• Wien. Klin. Wochenschr. · Sep 1989

    [The place of selective proximal vagotomy in complicated duodenal ulcers].

    • C Armbruster, K Dittrich, and S Kriwanek.
    • I. Chirurgische Abteilung, Krankenanstalt Rudolfstiftung, Wien.
    • Wien. Klin. Wochenschr. 1989 Sep 29; 101 (18): 615-7.

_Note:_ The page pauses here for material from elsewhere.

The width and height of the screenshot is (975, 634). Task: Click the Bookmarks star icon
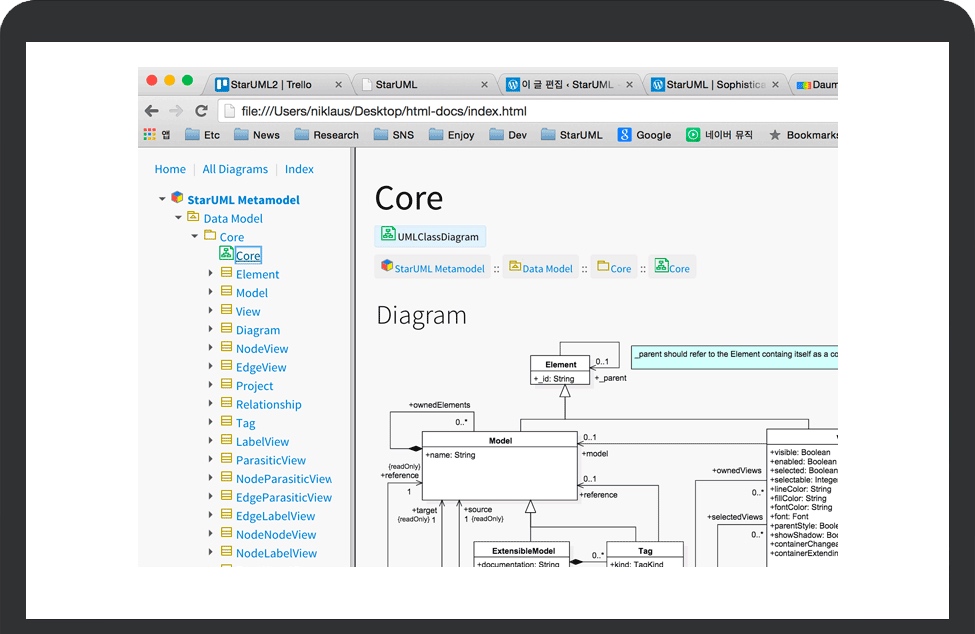click(x=774, y=135)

    AbstractFrom 1980 to 1988 417 patients underwent surgery for peptic duodenal ulcer. Complications were present in 217 patients: perforation (40%), bleeding (32%), stenosis (20%) or penetration (8%). Highly selective vagotomy was performed in 67% of all patients. The number of operations for duodenal ulcer decreased (1984 n = 61, 1988 n = 28) due to fewer operations for uncomplicated ulcers, whereas the number of operations for complicated cases remained equal. Mortality after highly selective vagotomy for complicated duodenal ulcer was 5.2%. All fatalities occurred after bleeding. Whereas highly selective vagotomy was performed frequently for stenosing (72%) and bleeding (68%) ulcers it was the exception in perforate duodenal ulcers (13%). A tendency to increased performance of highly selective vagotomy in complicated cases is evident (1981 40%, 1988 70%). A further increase seems possible by using more liberal indications for selective vagotomy in perforated ulcers and by more frequently carrying out preoperative endoscopic hemostasis in bleeding duodenal ulcers.